Shared Mobility’s Role in All This
Shared mobility gives people more options on how they can meet their transportation needs. By reducing their reliance on a personal vehicle, people are accelerating the need for cities to better manage their streets and curb usage, while putting pressure on OEMs to provide cleaner vehicles for shared fleets.
For curb usage, shared mobility brings to light the need to discuss how cities are currently not designed for all forms of mobility. While kick scooters are easy to place blame and scapegoat for causing clutter, the silver lining to this chaos has been a serious discussion on what needs to be done to accommodate the different ways people choose to move around.

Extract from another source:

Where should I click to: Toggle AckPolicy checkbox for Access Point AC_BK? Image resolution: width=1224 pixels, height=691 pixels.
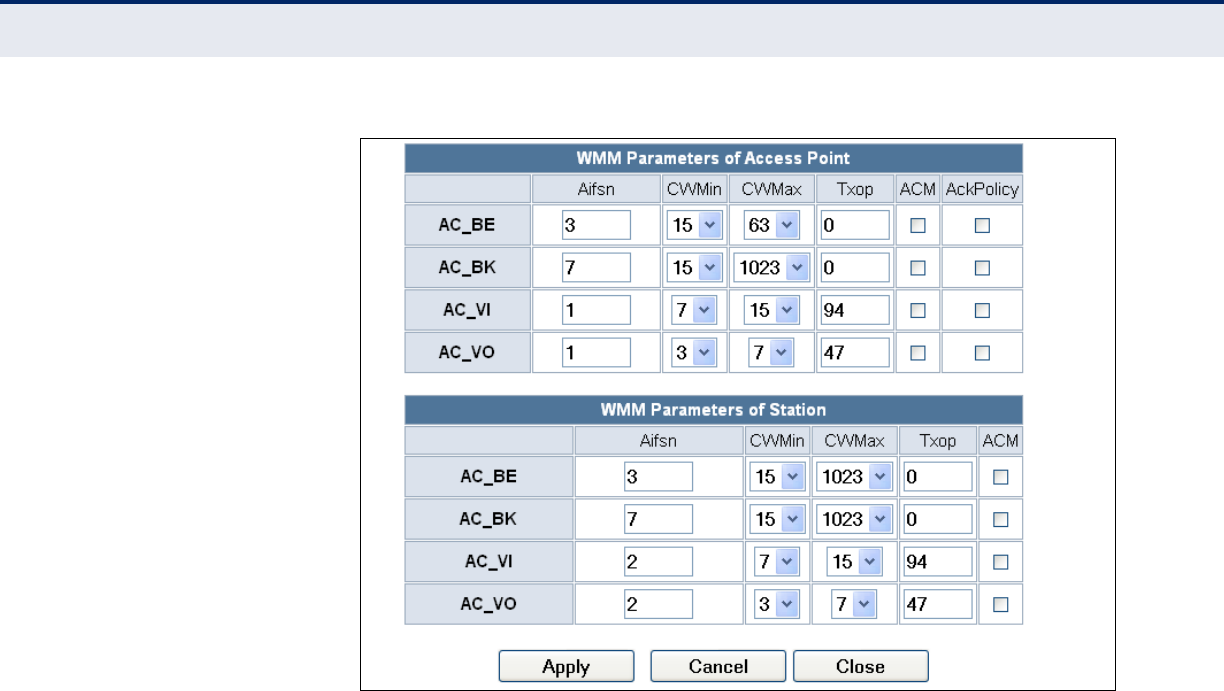982,268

Meanwhile, despite carsharing fleets representing a small portion of overall vehicle sales, OEMs can count on their large orders to get more people into their electric vehicles. Similarly, OEMs have an incentive to work with carsharing operators as a channel to get consumers introduced to their brand and vehicles. From an environmental standpoint, cities should also get involved and make it easier for electric carsharing fleets to operate in their city to help achieve sustainability targets and reduce overall carbon emissions.
Overall, shared mobility touches on many aspects within a city and externally with the greater transportation ecosystem. Despite a stall in growth due to the pandemic, we expect shared mobility to continue influencing how people get around and how cities think about the environment they provide for their residents. Cities need to build healthier communities and accommodate all forms of mobility, and shared mobility will be a big piece of that puzzle.